=== Extracted data ===

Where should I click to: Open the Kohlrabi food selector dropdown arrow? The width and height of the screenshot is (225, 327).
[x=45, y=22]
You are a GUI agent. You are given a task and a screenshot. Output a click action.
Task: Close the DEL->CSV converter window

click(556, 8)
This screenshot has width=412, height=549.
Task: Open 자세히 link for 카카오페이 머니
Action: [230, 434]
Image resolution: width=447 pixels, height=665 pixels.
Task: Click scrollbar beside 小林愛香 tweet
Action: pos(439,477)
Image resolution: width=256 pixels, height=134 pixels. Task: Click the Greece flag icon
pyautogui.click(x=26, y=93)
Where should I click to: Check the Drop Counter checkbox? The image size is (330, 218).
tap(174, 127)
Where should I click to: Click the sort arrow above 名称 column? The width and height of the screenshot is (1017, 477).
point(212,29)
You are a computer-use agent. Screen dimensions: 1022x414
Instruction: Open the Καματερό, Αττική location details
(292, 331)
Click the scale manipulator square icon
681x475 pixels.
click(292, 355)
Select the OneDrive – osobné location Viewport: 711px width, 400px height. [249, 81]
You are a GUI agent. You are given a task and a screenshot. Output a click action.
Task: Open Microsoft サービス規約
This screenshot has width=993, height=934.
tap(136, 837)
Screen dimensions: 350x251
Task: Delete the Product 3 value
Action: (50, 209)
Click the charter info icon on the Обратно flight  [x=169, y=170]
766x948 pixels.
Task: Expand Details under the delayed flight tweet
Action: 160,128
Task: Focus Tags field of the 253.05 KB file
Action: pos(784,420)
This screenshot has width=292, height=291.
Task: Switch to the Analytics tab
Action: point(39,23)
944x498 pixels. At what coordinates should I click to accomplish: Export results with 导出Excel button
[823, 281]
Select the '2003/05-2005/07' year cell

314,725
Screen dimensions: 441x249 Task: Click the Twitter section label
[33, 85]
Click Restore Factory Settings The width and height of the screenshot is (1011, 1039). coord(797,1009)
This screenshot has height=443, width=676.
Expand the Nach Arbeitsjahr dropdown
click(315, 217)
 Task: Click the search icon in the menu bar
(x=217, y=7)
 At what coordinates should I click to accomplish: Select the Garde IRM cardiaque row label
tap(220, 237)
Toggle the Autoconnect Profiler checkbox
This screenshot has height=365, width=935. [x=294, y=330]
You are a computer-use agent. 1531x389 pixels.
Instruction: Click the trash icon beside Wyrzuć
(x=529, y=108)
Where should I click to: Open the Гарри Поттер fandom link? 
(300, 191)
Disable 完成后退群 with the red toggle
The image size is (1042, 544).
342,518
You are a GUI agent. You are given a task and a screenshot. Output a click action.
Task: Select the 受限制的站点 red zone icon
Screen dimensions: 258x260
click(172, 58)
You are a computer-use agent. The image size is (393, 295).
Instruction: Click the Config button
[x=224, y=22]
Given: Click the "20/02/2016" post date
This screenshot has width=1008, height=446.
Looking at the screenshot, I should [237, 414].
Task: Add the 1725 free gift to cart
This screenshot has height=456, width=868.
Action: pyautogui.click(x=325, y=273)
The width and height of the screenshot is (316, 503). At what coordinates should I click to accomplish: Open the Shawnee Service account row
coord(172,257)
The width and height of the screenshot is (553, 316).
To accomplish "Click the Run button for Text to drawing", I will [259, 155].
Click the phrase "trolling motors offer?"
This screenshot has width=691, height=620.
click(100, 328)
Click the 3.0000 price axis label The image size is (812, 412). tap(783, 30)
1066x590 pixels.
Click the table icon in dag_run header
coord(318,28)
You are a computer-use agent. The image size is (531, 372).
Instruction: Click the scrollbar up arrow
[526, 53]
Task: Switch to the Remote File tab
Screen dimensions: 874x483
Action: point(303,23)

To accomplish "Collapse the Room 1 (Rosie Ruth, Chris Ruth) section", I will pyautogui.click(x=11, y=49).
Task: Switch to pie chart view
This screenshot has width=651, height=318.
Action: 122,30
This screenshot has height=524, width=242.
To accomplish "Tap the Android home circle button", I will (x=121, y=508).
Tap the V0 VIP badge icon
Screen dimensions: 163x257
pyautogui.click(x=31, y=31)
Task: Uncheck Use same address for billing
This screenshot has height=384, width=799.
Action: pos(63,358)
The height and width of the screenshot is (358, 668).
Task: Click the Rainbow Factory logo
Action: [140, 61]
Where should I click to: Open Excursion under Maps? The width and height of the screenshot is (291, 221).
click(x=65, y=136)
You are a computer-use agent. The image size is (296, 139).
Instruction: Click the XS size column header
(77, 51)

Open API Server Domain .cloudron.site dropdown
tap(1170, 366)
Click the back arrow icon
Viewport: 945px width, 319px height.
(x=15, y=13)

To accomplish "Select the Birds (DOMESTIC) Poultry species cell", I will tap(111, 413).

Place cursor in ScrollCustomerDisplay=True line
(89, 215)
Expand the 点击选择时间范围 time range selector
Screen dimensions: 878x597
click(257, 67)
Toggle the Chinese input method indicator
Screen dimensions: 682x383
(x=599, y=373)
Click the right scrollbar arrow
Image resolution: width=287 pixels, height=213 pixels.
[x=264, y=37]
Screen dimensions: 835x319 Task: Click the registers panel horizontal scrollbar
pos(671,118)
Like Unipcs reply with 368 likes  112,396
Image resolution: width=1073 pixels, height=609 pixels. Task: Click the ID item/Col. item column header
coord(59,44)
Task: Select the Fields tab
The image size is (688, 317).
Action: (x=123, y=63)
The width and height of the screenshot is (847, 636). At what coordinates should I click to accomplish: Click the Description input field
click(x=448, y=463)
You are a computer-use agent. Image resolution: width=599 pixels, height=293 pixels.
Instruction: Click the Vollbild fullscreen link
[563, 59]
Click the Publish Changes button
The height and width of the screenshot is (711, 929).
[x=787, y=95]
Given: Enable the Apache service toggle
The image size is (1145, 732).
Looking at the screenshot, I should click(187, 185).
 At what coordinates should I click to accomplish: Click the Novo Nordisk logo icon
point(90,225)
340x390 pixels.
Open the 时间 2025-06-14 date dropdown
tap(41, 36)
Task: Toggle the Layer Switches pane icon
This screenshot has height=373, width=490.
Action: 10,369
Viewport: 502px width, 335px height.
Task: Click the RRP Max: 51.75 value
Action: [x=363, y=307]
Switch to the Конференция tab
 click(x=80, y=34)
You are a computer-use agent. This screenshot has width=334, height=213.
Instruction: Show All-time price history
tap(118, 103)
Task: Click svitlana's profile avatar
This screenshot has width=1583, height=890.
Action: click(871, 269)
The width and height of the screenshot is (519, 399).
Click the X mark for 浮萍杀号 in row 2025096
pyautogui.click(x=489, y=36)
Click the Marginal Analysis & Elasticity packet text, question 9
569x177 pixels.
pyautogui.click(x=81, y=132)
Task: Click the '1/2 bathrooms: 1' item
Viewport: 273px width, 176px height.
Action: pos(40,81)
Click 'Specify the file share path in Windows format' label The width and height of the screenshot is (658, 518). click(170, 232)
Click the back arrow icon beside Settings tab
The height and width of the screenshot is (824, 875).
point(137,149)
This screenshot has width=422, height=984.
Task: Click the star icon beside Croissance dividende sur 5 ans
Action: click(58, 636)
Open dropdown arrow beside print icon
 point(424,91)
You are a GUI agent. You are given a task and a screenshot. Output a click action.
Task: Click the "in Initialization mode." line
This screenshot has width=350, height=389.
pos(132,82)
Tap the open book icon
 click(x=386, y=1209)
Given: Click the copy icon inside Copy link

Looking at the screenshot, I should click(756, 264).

===

**Work instruction:** Using the data above, restate every record word for word.

**Response to the exercise:**
Where should I click to: Open the Kohlrabi food selector dropdown arrow? The width and height of the screenshot is (225, 327).
[x=45, y=22]
You are a GUI agent. You are given a task and a screenshot. Output a click action.
Task: Close the DEL->CSV converter window

click(556, 8)
This screenshot has width=412, height=549.
Task: Open 자세히 link for 카카오페이 머니
Action: [230, 434]
Image resolution: width=447 pixels, height=665 pixels.
Task: Click scrollbar beside 小林愛香 tweet
Action: pos(439,477)
Image resolution: width=256 pixels, height=134 pixels. Task: Click the Greece flag icon
pyautogui.click(x=26, y=93)
Where should I click to: Check the Drop Counter checkbox? The image size is (330, 218).
tap(174, 127)
Where should I click to: Click the sort arrow above 名称 column? The width and height of the screenshot is (1017, 477).
point(212,29)
You are a computer-use agent. Screen dimensions: 1022x414
Instruction: Open the Καματερό, Αττική location details
(292, 331)
Click the scale manipulator square icon
681x475 pixels.
click(292, 355)
Select the OneDrive – osobné location Viewport: 711px width, 400px height. [249, 81]
You are a GUI agent. You are given a task and a screenshot. Output a click action.
Task: Open Microsoft サービス規約
This screenshot has width=993, height=934.
tap(136, 837)
Screen dimensions: 350x251
Task: Delete the Product 3 value
Action: (50, 209)
Click the charter info icon on the Обратно flight  [x=169, y=170]
766x948 pixels.
Task: Expand Details under the delayed flight tweet
Action: 160,128
Task: Focus Tags field of the 253.05 KB file
Action: pos(784,420)
This screenshot has width=292, height=291.
Task: Switch to the Analytics tab
Action: point(39,23)
944x498 pixels. At what coordinates should I click to accomplish: Export results with 导出Excel button
[823, 281]
Select the '2003/05-2005/07' year cell

314,725
Screen dimensions: 441x249 Task: Click the Twitter section label
[33, 85]
Click Restore Factory Settings The width and height of the screenshot is (1011, 1039). coord(797,1009)
This screenshot has height=443, width=676.
Expand the Nach Arbeitsjahr dropdown
click(315, 217)
 Task: Click the search icon in the menu bar
(x=217, y=7)
 At what coordinates should I click to accomplish: Select the Garde IRM cardiaque row label
tap(220, 237)
Toggle the Autoconnect Profiler checkbox
This screenshot has height=365, width=935. [x=294, y=330]
You are a computer-use agent. 1531x389 pixels.
Instruction: Click the trash icon beside Wyrzuć
(x=529, y=108)
Where should I click to: Open the Гарри Поттер fandom link? 
(300, 191)
Disable 完成后退群 with the red toggle
The image size is (1042, 544).
342,518
You are a GUI agent. You are given a task and a screenshot. Output a click action.
Task: Select the 受限制的站点 red zone icon
Screen dimensions: 258x260
click(172, 58)
You are a computer-use agent. The image size is (393, 295).
Instruction: Click the Config button
[x=224, y=22]
Given: Click the "20/02/2016" post date
This screenshot has width=1008, height=446.
Looking at the screenshot, I should [237, 414].
Task: Add the 1725 free gift to cart
This screenshot has height=456, width=868.
Action: pyautogui.click(x=325, y=273)
The width and height of the screenshot is (316, 503). At what coordinates should I click to accomplish: Open the Shawnee Service account row
coord(172,257)
The width and height of the screenshot is (553, 316).
To accomplish "Click the Run button for Text to drawing", I will [259, 155].
Click the phrase "trolling motors offer?"
This screenshot has width=691, height=620.
click(100, 328)
Click the 3.0000 price axis label The image size is (812, 412). tap(783, 30)
1066x590 pixels.
Click the table icon in dag_run header
coord(318,28)
You are a computer-use agent. The image size is (531, 372).
Instruction: Click the scrollbar up arrow
[526, 53]
Task: Switch to the Remote File tab
Screen dimensions: 874x483
Action: point(303,23)

To accomplish "Collapse the Room 1 (Rosie Ruth, Chris Ruth) section", I will pyautogui.click(x=11, y=49).
Task: Switch to pie chart view
This screenshot has width=651, height=318.
Action: 122,30
This screenshot has height=524, width=242.
To accomplish "Tap the Android home circle button", I will (x=121, y=508).
Tap the V0 VIP badge icon
Screen dimensions: 163x257
pyautogui.click(x=31, y=31)
Task: Uncheck Use same address for billing
This screenshot has height=384, width=799.
Action: pos(63,358)
The height and width of the screenshot is (358, 668).
Task: Click the Rainbow Factory logo
Action: [140, 61]
Where should I click to: Open Excursion under Maps? The width and height of the screenshot is (291, 221).
click(x=65, y=136)
You are a computer-use agent. The image size is (296, 139).
Instruction: Click the XS size column header
(77, 51)

Open API Server Domain .cloudron.site dropdown
tap(1170, 366)
Click the back arrow icon
Viewport: 945px width, 319px height.
(x=15, y=13)

To accomplish "Select the Birds (DOMESTIC) Poultry species cell", I will tap(111, 413).

Place cursor in ScrollCustomerDisplay=True line
(89, 215)
Expand the 点击选择时间范围 time range selector
Screen dimensions: 878x597
click(257, 67)
Toggle the Chinese input method indicator
Screen dimensions: 682x383
(x=599, y=373)
Click the right scrollbar arrow
Image resolution: width=287 pixels, height=213 pixels.
[x=264, y=37]
Screen dimensions: 835x319 Task: Click the registers panel horizontal scrollbar
pos(671,118)
Like Unipcs reply with 368 likes  112,396
Image resolution: width=1073 pixels, height=609 pixels. Task: Click the ID item/Col. item column header
coord(59,44)
Task: Select the Fields tab
The image size is (688, 317).
Action: (x=123, y=63)
The width and height of the screenshot is (847, 636). At what coordinates should I click to accomplish: Click the Description input field
click(x=448, y=463)
You are a computer-use agent. Image resolution: width=599 pixels, height=293 pixels.
Instruction: Click the Vollbild fullscreen link
[563, 59]
Click the Publish Changes button
The height and width of the screenshot is (711, 929).
[x=787, y=95]
Given: Enable the Apache service toggle
The image size is (1145, 732).
Looking at the screenshot, I should click(187, 185).
 At what coordinates should I click to accomplish: Click the Novo Nordisk logo icon
point(90,225)
340x390 pixels.
Open the 时间 2025-06-14 date dropdown
tap(41, 36)
Task: Toggle the Layer Switches pane icon
This screenshot has height=373, width=490.
Action: 10,369
Viewport: 502px width, 335px height.
Task: Click the RRP Max: 51.75 value
Action: [x=363, y=307]
Switch to the Конференция tab
 click(x=80, y=34)
You are a computer-use agent. This screenshot has width=334, height=213.
Instruction: Show All-time price history
tap(118, 103)
Task: Click svitlana's profile avatar
This screenshot has width=1583, height=890.
Action: click(871, 269)
The width and height of the screenshot is (519, 399).
Click the X mark for 浮萍杀号 in row 2025096
pyautogui.click(x=489, y=36)
Click the Marginal Analysis & Elasticity packet text, question 9
569x177 pixels.
pyautogui.click(x=81, y=132)
Task: Click the '1/2 bathrooms: 1' item
Viewport: 273px width, 176px height.
Action: pos(40,81)
Click 'Specify the file share path in Windows format' label The width and height of the screenshot is (658, 518). click(170, 232)
Click the back arrow icon beside Settings tab
The height and width of the screenshot is (824, 875).
point(137,149)
This screenshot has width=422, height=984.
Task: Click the star icon beside Croissance dividende sur 5 ans
Action: click(58, 636)
Open dropdown arrow beside print icon
 point(424,91)
You are a GUI agent. You are given a task and a screenshot. Output a click action.
Task: Click the "in Initialization mode." line
This screenshot has width=350, height=389.
pos(132,82)
Tap the open book icon
 click(x=386, y=1209)
Given: Click the copy icon inside Copy link

Looking at the screenshot, I should click(756, 264).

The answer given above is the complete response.